The 100 Greatest Hip Hop Beats Of All Time
One of the biggest challenges in writing a list of the best beats of all time? The genre’s soundscape is so wide-ranging and incredibly diverse that it creates some difficult calculation issues to work through. For example: How do you rank the disco instrumentals of early hip-hop with the layered samples and filtered bass lines of golden-era New York rap? How do you rank Too $hort’s trunk-rattling bass against Swizz Beatz’s erratic Triton keyboard swipes? There are unlimited measuring sticks by which production can be compared. Consider the clattering, found-sound effects of DJ Premier’s best mid-90s beats, or the raw, drum machine-oriented backdrops of ’80s rap, designed to shock the system. How do you weigh those against, say, a lush vintage loop from The Hitmen or a crossover pop smash from Timbaland?

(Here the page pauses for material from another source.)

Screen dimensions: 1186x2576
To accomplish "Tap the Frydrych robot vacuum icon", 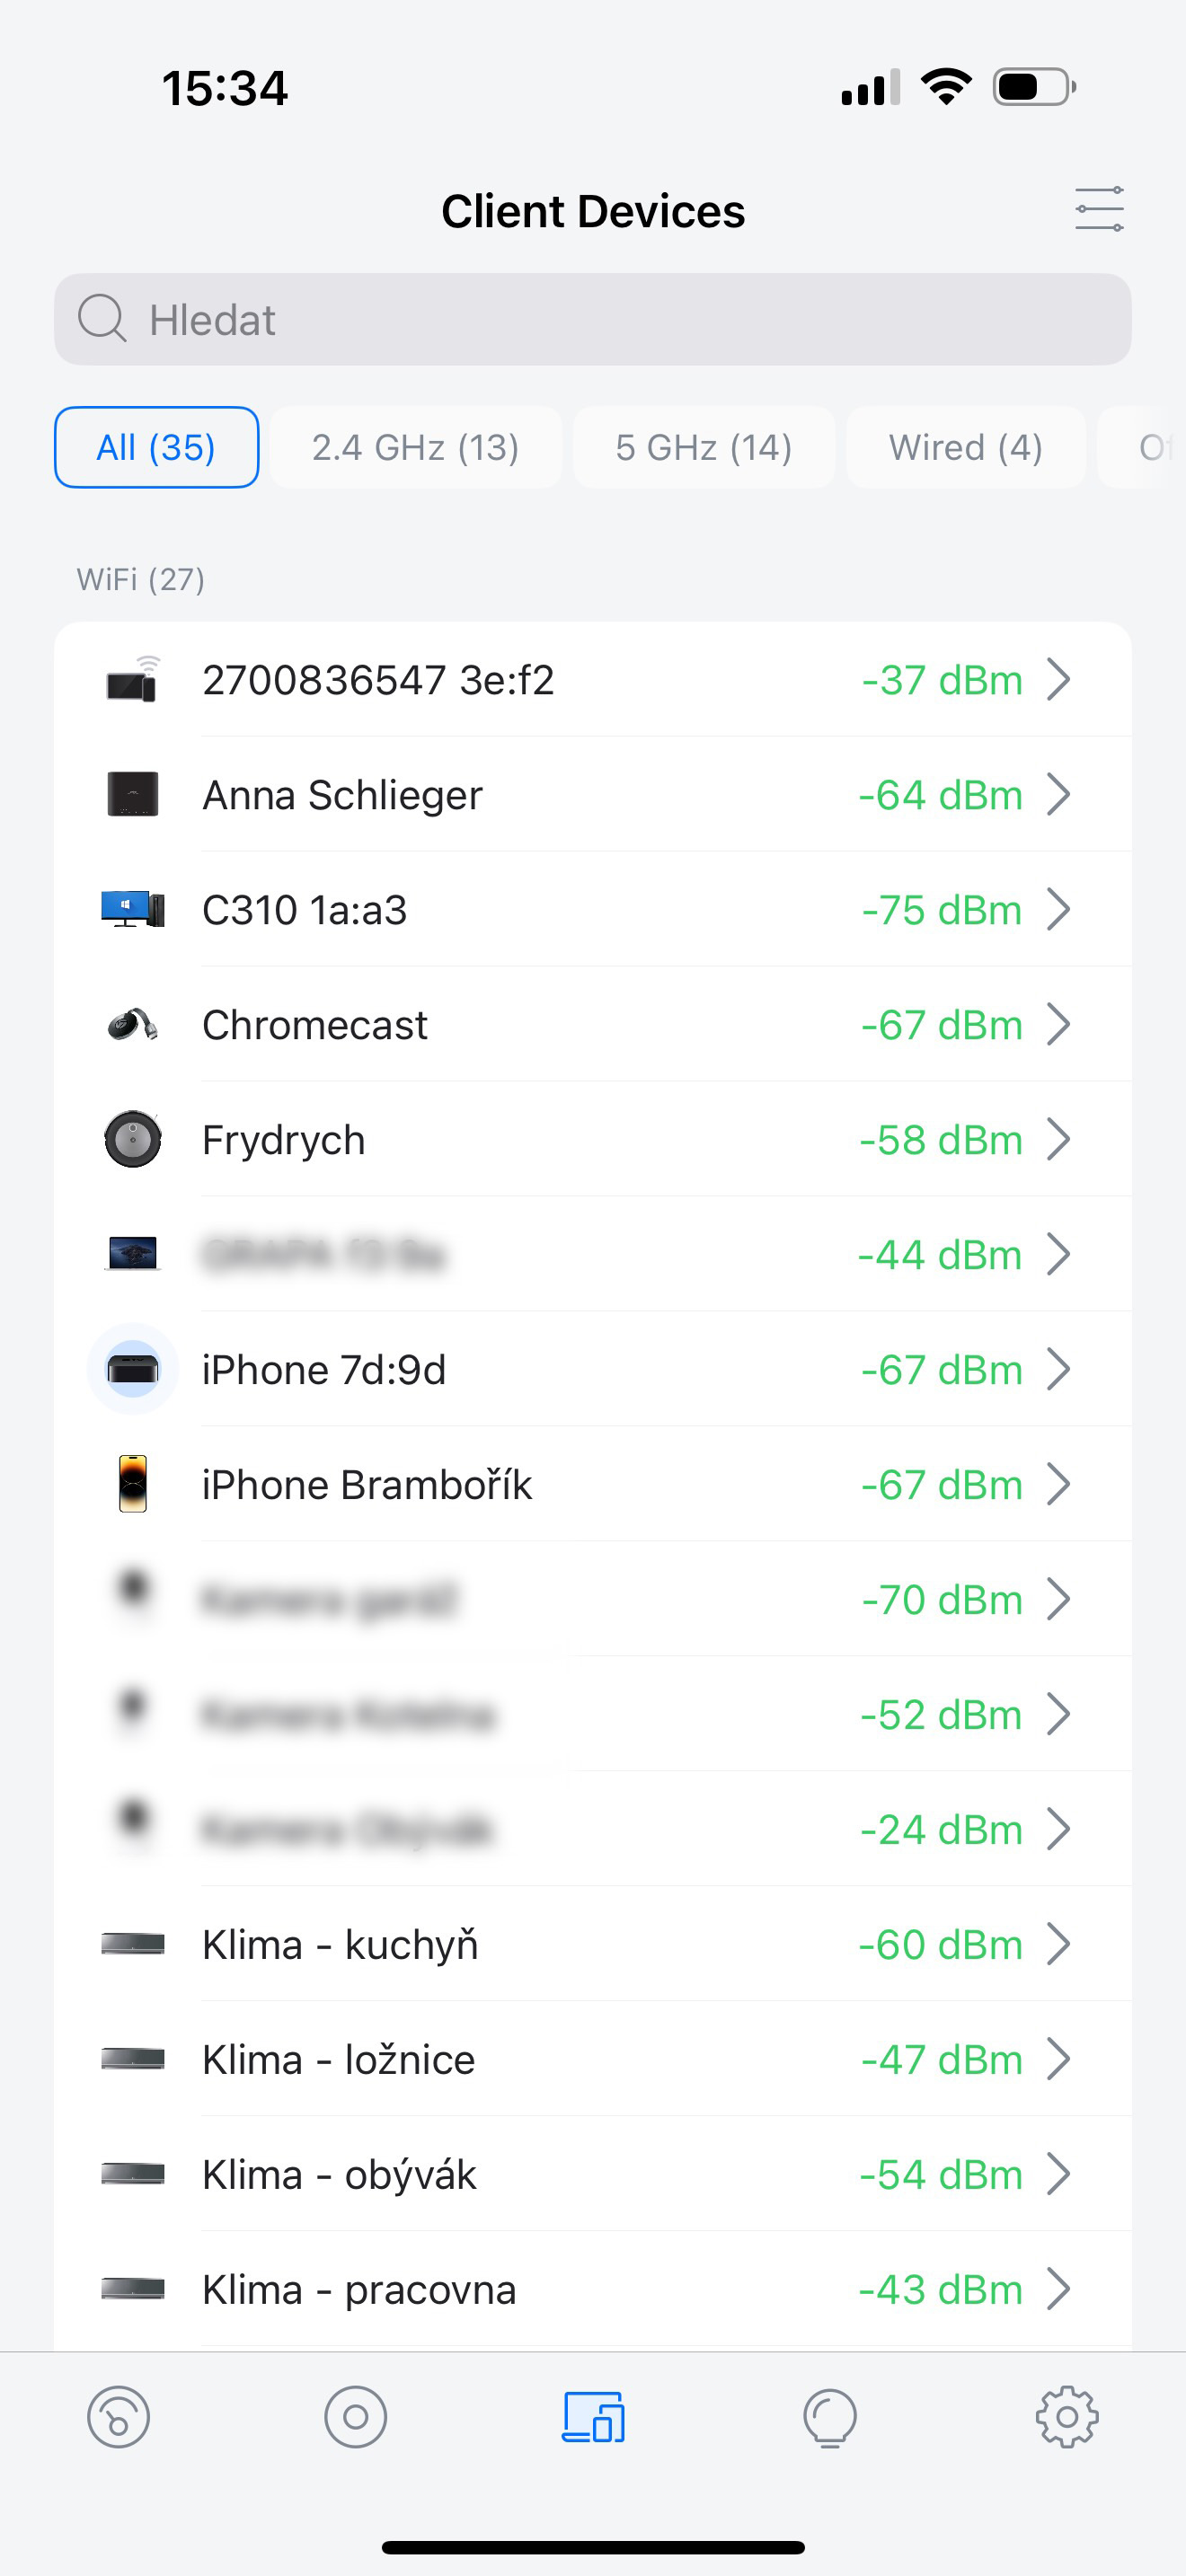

It can be broken down even further: Is the bigger, more-popular song the better beat? Or is it the underground smash that influenced the mainstream? Is it the track that best epitomizes an era, or is it the one that pushed the edge? To qualify the best beats, do we look at production that stands out apart from the verses and the hook, or is it the beat that complements those components perfectly?
Those factors and more were considered by Complex over a drawn-out process involving constant debate, strategically-deployed rhetoric, diplomacy, and fist-throwing that went all the way to the top. Ultimately, we drew up a perfect formula to determine an unassailable list of the best rap beats ever, full stop. When dealing with 30-plus years of music, a hundred slots fill quickly. As a result, a lot of classics were cut, and some of rap’s best producers may not be fully represented. Them’s the breaks.